• [Exercise prompt] Can you rewrite the material as a numbered list, covering only the lines from the one containing "Screen dimensions: 702x852" through the end of the material, both ends included and blank lines left out?

## Start

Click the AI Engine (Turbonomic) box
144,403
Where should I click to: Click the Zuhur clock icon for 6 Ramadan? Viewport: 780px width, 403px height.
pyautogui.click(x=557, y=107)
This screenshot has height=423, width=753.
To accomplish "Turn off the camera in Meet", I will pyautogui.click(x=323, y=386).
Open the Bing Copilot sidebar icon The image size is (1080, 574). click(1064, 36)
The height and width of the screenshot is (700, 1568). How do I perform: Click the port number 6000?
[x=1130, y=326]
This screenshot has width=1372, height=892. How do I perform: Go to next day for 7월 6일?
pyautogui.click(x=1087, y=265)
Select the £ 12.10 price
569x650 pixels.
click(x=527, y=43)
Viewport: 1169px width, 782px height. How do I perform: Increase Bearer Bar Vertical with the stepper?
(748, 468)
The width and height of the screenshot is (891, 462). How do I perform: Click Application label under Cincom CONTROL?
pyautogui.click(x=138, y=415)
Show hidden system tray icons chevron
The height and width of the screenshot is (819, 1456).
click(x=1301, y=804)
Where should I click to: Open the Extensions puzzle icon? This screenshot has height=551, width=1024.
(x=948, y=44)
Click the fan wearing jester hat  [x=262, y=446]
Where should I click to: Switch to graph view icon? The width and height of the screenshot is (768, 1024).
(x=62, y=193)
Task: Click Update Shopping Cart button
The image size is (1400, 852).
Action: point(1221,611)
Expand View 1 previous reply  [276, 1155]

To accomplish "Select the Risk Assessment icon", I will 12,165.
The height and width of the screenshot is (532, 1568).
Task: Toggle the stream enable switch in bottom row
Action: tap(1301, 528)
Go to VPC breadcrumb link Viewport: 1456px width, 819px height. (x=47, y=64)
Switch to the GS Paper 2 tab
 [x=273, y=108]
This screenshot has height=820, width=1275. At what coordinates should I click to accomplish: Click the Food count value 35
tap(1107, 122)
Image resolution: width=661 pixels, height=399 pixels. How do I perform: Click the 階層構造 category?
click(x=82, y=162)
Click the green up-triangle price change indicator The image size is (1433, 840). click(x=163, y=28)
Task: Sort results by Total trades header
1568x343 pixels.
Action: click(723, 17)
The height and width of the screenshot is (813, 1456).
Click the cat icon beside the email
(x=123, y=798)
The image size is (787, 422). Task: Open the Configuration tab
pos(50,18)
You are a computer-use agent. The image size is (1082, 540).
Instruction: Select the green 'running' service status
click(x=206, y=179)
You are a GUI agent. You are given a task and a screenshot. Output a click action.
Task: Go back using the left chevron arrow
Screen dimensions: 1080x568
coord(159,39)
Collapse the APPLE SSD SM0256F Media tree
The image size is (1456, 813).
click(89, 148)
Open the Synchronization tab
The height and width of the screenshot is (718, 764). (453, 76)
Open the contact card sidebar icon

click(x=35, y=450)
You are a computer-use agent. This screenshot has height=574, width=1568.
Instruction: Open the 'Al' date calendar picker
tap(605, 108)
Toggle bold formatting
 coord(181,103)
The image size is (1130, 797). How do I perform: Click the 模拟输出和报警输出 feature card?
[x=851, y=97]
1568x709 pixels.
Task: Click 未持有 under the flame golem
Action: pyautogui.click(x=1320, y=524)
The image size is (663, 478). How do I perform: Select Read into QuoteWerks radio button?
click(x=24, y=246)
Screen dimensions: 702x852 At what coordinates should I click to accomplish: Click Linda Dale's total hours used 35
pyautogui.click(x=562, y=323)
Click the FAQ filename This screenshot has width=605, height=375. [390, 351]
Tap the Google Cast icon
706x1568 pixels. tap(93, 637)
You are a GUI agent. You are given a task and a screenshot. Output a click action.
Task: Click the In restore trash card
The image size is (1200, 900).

## End

• [Reply to the exercise]
1. Screen dimensions: 702x852 At what coordinates should I click to accomplish: Click Linda Dale's total hours used 35
2. pyautogui.click(x=562, y=323)
3. Click the FAQ filename This screenshot has width=605, height=375. [390, 351]
4. Tap the Google Cast icon
5. 706x1568 pixels. tap(93, 637)
6. You are a GUI agent. You are given a task and a screenshot. Output a click action.
7. Task: Click the In restore trash card
8. The image size is (1200, 900).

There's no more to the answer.